CollapseResult `dataclass` ¶

CollapseResult(systems: dict[str, SystemCurve] = dict(), alpha_range: tuple[float, float] | None = None, n_systems: int = 0, notes: str = '')

Result of shape-normalized collapse over multiple systems.

Attributes:

Name	Type	Description
`systems`	`dict[str, SystemCurve]`	Dict mapping system name -> SystemCurve.
`alpha_range`	`tuple[float, float] \| None`	(min_alpha, max_alpha) across systems.
`n_systems`	`int`	Number of systems included.
`notes`	`str`	Free-text summary.

Omori-law decay¶

fit_omori_p ¶

fit_omori_p(dts_sec: ndarray, min_sec: float = 300.0, max_sec: float = 30 * 86400, n_bins: int = 24, c_grid_days: tuple[float, ...] = (0.001, 0.005, 0.01, 0.02, 0.05, 0.1, 0.2, 0.5)) -> OmoriResult

Omori-Utsu fit on a stack of aftershock times after a main shock.

Parameters:

Name	Type	Description	Default
`dts_sec`	`ndarray`	Delay (seconds) of each aftershock after its main shock.	required
`min_sec`	`float`	Lower edge of fit window (default 5 min).	`300.0`
`max_sec`	`float`	Upper edge of fit window (default 30 days).	`30 * 86400`
`n_bins`	`int`	Number of log-spaced time bins.	`24`
`c_grid_days`	`tuple[float, ...]`	Grid for the c (time-shift) parameter; best by R^2 wins.	`(0.001, 0.005, 0.01, 0.02, 0.05, 0.1, 0.2, 0.5)`

Returns:

Type	Description
`OmoriResult`	OmoriResult dataclass.

Source code in packages/soc-pipeline/src/soc_pipeline/omori.py

def fit_omori_p(
    dts_sec: np.ndarray,
    min_sec: float = 300.0,
    max_sec: float = 30 * 86400,
    n_bins: int = 24,
    c_grid_days: tuple[float, ...] = (0.001, 0.005, 0.01, 0.02, 0.05, 0.1, 0.2, 0.5),
) -> OmoriResult:
    """Omori-Utsu fit on a stack of aftershock times after a main shock.

    Args:
        dts_sec: Delay (seconds) of each aftershock after its main shock.
        min_sec: Lower edge of fit window (default 5 min).
        max_sec: Upper edge of fit window (default 30 days).
        n_bins: Number of log-spaced time bins.
        c_grid_days: Grid for the c (time-shift) parameter; best by R^2 wins.

    Returns:
        OmoriResult dataclass.
    """
    dts = np.asarray(dts_sec, dtype=float)
    if len(dts) < 100:
        return OmoriResult(error=f"too few aftershocks ({len(dts)})")
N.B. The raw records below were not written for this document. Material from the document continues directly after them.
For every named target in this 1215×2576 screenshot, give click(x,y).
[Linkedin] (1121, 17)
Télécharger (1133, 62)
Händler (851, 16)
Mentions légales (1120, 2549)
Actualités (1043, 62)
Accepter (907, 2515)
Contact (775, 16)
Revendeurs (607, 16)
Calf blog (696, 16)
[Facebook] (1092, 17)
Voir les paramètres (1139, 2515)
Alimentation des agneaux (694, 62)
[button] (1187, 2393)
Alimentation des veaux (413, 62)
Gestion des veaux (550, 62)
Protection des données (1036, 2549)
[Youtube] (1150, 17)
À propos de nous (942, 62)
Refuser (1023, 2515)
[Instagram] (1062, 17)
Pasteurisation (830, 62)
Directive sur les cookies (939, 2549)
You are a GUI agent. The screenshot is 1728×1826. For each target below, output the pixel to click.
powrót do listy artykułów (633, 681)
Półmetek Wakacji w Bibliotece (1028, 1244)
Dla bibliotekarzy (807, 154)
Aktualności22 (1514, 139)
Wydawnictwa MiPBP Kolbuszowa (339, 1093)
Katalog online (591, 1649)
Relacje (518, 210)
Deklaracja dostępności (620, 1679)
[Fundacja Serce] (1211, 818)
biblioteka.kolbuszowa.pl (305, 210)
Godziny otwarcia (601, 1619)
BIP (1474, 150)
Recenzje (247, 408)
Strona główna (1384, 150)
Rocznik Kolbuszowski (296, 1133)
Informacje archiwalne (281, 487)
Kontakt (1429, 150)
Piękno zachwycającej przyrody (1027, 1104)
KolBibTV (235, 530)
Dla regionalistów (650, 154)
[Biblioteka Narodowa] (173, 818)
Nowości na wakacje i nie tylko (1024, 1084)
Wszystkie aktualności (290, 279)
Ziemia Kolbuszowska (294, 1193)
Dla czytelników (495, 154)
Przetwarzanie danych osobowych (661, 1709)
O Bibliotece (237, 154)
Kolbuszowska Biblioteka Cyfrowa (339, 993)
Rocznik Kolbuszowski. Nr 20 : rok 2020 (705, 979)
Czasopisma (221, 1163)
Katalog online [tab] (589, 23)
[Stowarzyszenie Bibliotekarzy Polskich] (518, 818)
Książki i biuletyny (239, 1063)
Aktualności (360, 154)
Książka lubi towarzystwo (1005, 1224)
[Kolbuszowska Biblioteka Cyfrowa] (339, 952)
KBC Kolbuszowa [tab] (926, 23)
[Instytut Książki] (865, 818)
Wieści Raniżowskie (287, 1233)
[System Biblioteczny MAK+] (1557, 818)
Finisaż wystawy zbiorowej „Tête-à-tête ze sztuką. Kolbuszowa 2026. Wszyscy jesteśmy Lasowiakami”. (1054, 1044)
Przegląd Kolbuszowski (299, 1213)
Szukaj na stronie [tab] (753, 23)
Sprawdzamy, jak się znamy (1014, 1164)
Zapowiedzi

    dts = dts[(dts >= min_sec) & (dts <= max_sec)]
    if len(dts) == 0:
        return OmoriResult(error="no aftershocks in [min_sec, max_sec]")

    bins = np.logspace(math.log10(min_sec), math.log10(max_sec), n_bins + 1)
    centers = np.sqrt(bins[:-1] * bins[1:])
    widths = bins[1:] - bins[:-1]
    counts, _ = np.histogram(dts, bins=bins)
    rate_per_sec = counts / widths
    valid = counts >= 3
    if valid.sum() < 6:
        return OmoriResult(error=f"too few valid bins ({int(valid.sum())})")

    t_sec = centers[valid]
    r = rate_per_sec[valid]
    w = np.sqrt(counts[valid].astype(float))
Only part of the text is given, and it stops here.